La decisione choc dei giudici: Riina «interrogherà» Napolitano

L'avvocato del boss sfrutta l'acquisizione di nuove prove per porre delle domande al Colle Il presidente per non rispondere potrà usare le sue prerogative, riconosciute dalla Consulta

La decisione choc dei giudici: Riina «interrogherà» Napolitano

«S ignor Presidente, fu informato tra luglio e settembre 1993, o anche dopo, che si temeva un attentato contro la sua persona?». È una delle domande che martedì al Quirinale potrebbero essere rivolte a Giorgio Napolitano da Totò Riina. Non dal «Capo dei capi» di Cosa nostra in persona, ma attraverso uno dei suoi legali nel processo di Palermo sulla cosiddetta trattativa tra Stato e mafia.

L'avvocato Luca Cianferoni, infatti, ha ottenuto una vittoria: la Corte d'Assise di Palermo ieri ha ammesso la sua richiesta di esaminare il capo dello Stato, in base a una «nuova prova». In pratica, il boss potrà interrogare, anche se per interposta persona, il presidente della Repubblica come suo teste. Dopo il no dei giudici alla partecipazione di Riina in collegamento video-audio con la sala della deposizione, il suo legale ha escogitato questo altro modo per portare il padrino nel Palazzo. Sarà lui a salire sul Colle e a porre a Napolitano domande su quanto accadde nel '93, nel periodo delle stragi mafiose di Roma, Firenze e Milano. Diverse da quelle già previste dalla deposizione, che riguardano la lettera al presidente del suo ex consigliere giuridico Loris D'Ambrosio (scomparso nel 2012), sui dubbi di essere stato «utile scriba d'indicibili accordi», alla fine degli anni '80, quando era alla Superprocura antimafia.
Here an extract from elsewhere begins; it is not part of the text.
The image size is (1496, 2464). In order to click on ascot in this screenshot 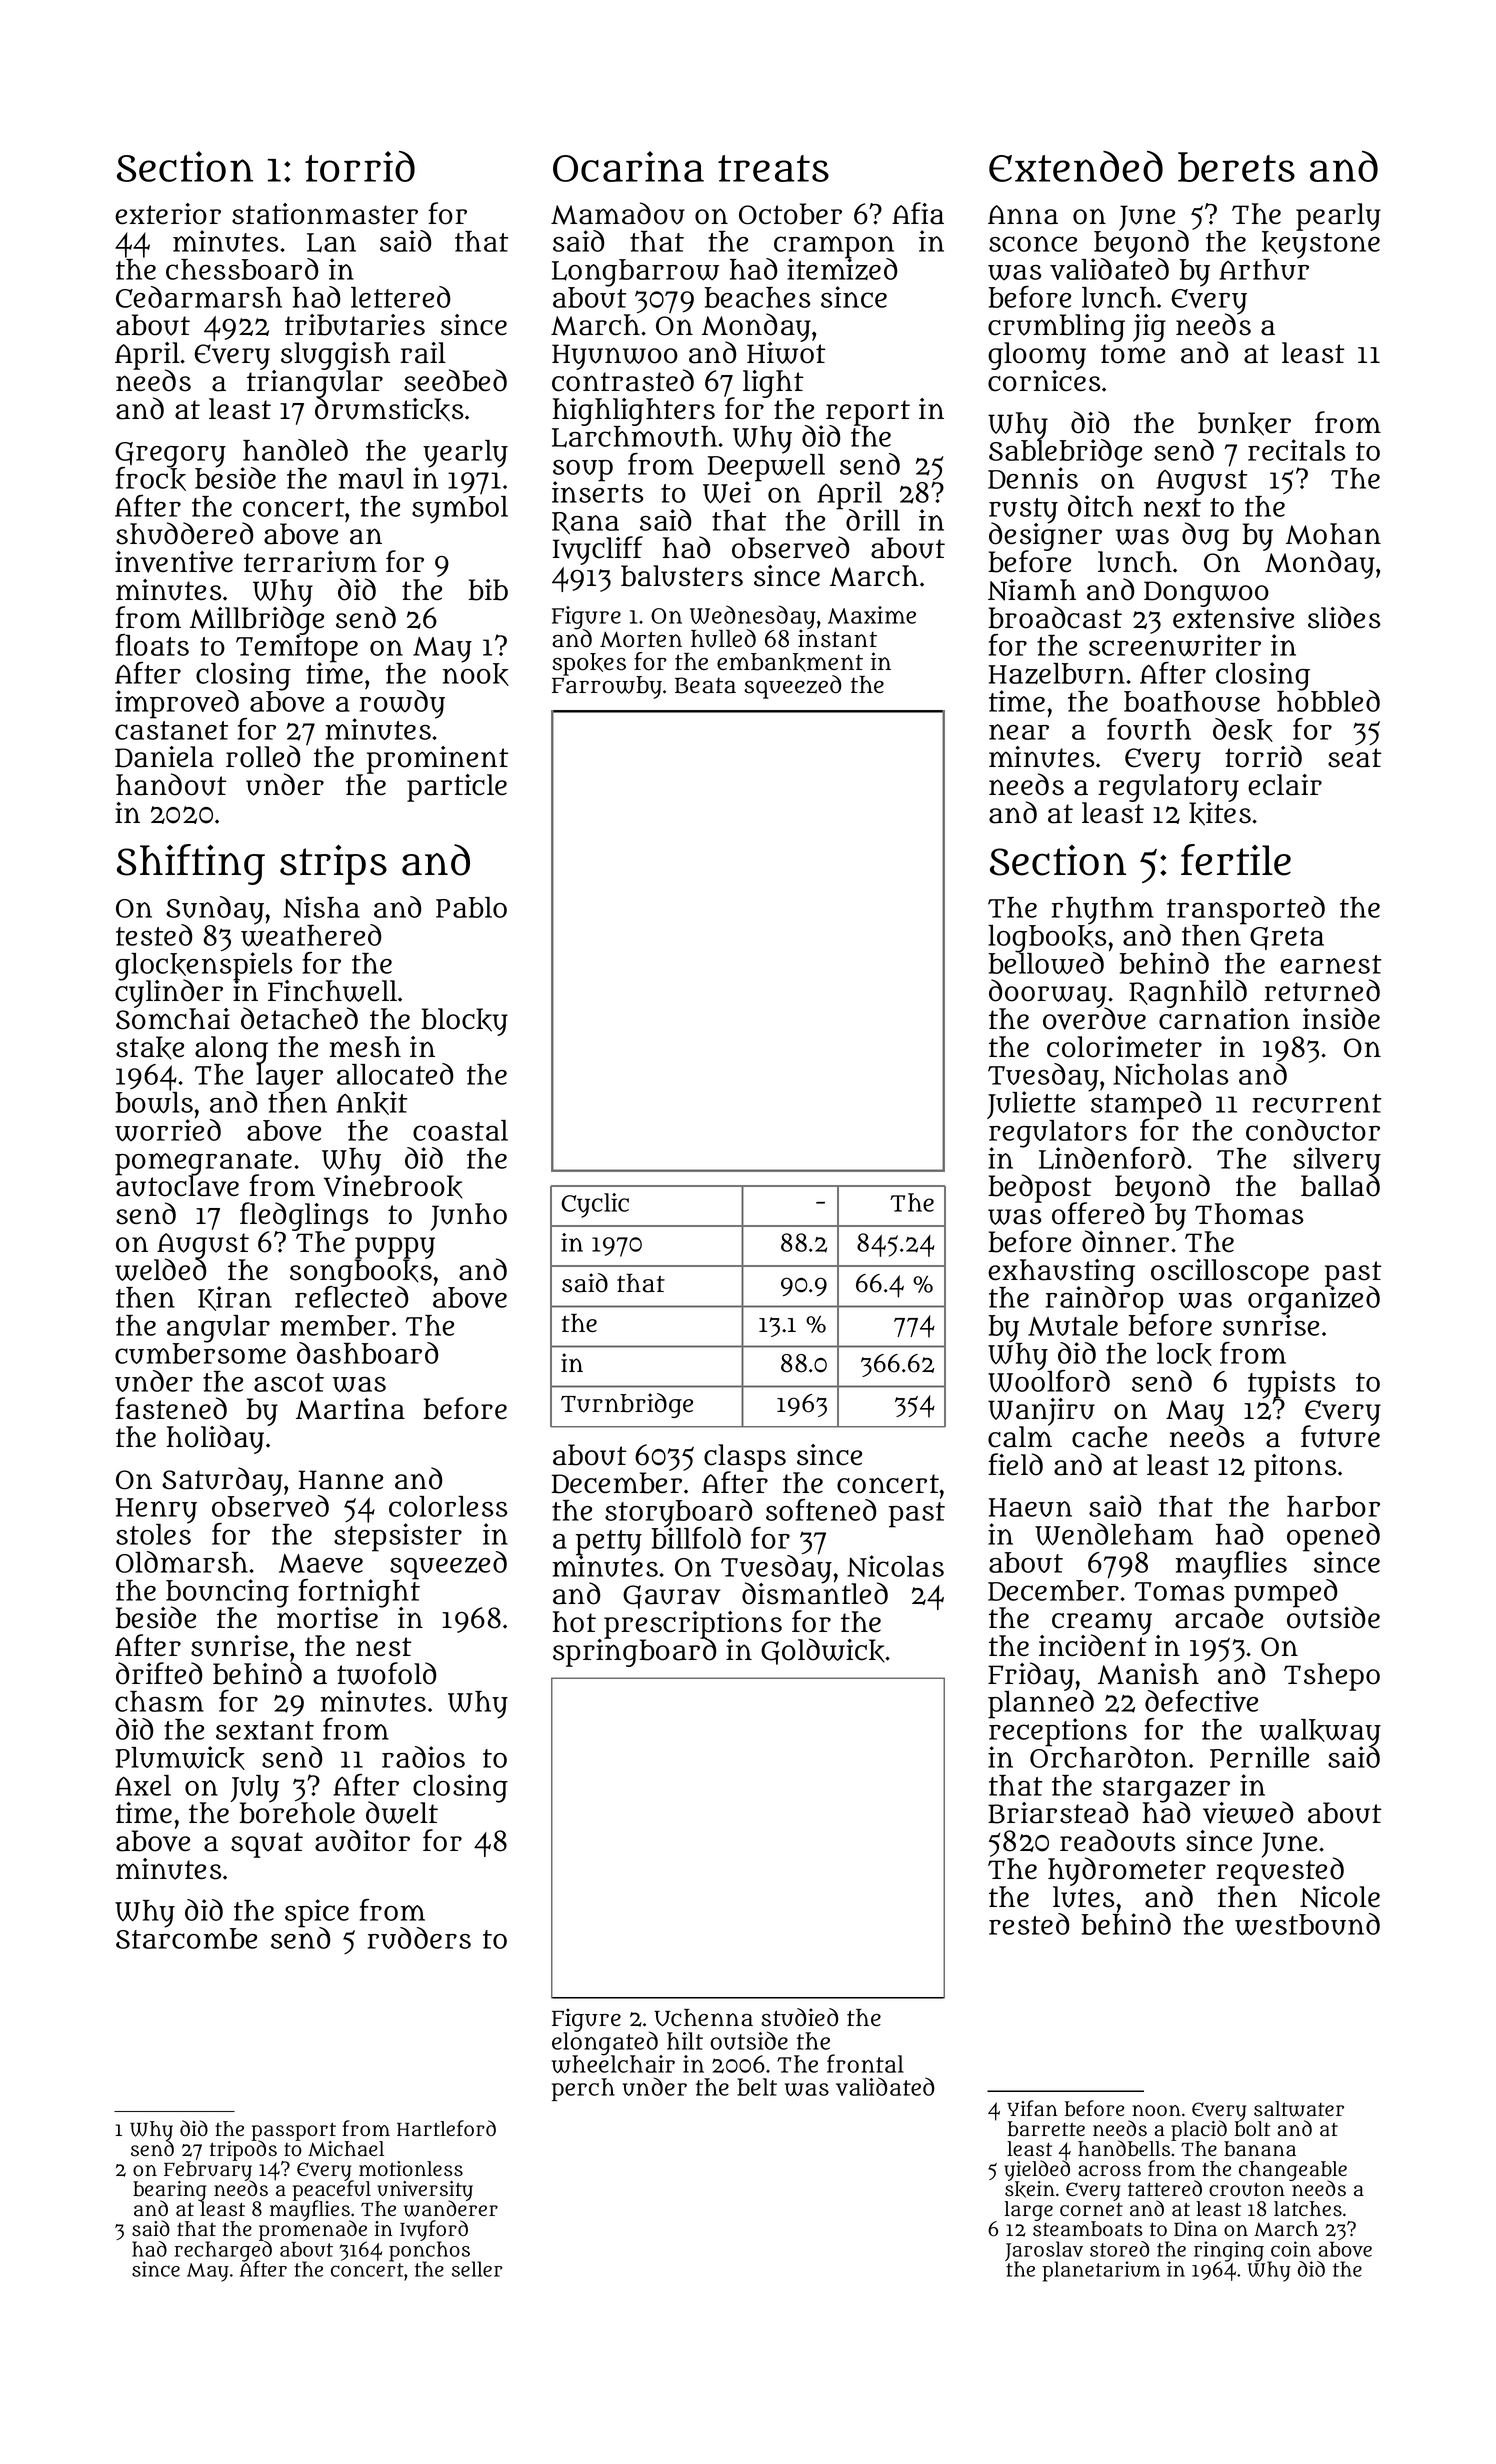, I will do `click(289, 1382)`.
Succederà, sempre che ci sia, precisano i giudici nell'ordinanza, la «disponibilità» del presidente, «di cui la Corte non potrà che prendere atto», per le prerogative costituzionali di cui gode.
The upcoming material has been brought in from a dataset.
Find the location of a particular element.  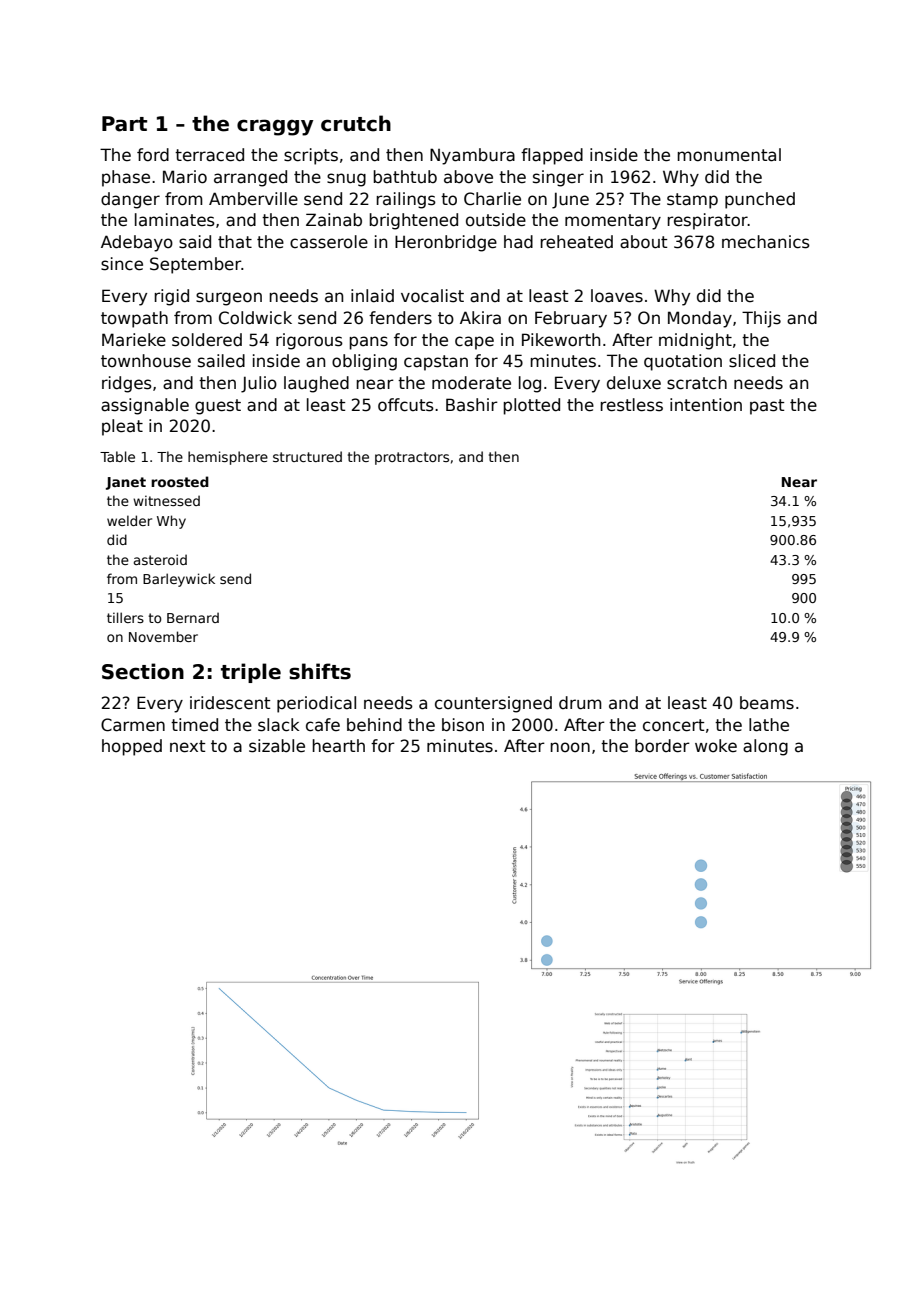

Section is located at coordinates (143, 671).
Una situazione surreale, che potrebbe verificarsi il 28 ottobre oppure slittare nel tempo, anche di un anno. La legge infatti stabilisce che a sentire prima i testi sia il pm, poi le parti civili e solo alla fine i legali degli imputati. Martedì Cianferoni potrebbe interrogare Napolitano solo in contro-esame e non sulle domande che lui stesso propone, salvo che ci sia un accordo (difficile) tra le parti.

L'avvocato ha saputo sfruttare il deposito pochi giorni fa alla procura di Palermo di documenti dei servizi segreti, il Sismi di allora, sull'allarme nel '93 per il possibile attacco all'allora presidente della Camera e al suo omologo del Senato, Giovanni Spadolini. Niente di nuovo, perché le carte sono già finite nel 2002 nell'inchiesta dei pm fiorentini, ma la procura palermitana ha voluto acquisirle al processo e Cianferoni, con l'altro legale di Riina Giovanni Anania, ha chiesto su questa base, di porre a Napolitano nuove domande.

Istanza accolta ieri e sulla sala del Quirinale, che sarà affollata da 40 persone, grava tensione aggiuntiva. Vorrebbe tanto esserci anche l'ex pm Antonio Ingroia, che non rinuncia a porre le sue domande «impertinenti» a Napolitano dalle pagine de Il Fatto, essendo fuori dal processo nato dall'inchiesta istruita nel 2000, per la sua fallimentare avventura politica.

I documenti del Sismi, per la Corte d'Assise, sono una prova «nuova», che «non è manifestamente superflua né irrilevante».

E, riferendosi ad anni in cui Napolitano non era al Quirinale, non rientrerebbero nei limiti della sentenza della Consulta che ha risolto il conflitto di attribuzioni tra il Colle e la Procura di Palermo, riconoscendo appunto una serie di prerogative al capo dello Stato. Così, lo show quirinalizio inizia martedì e non si sa quando finirà.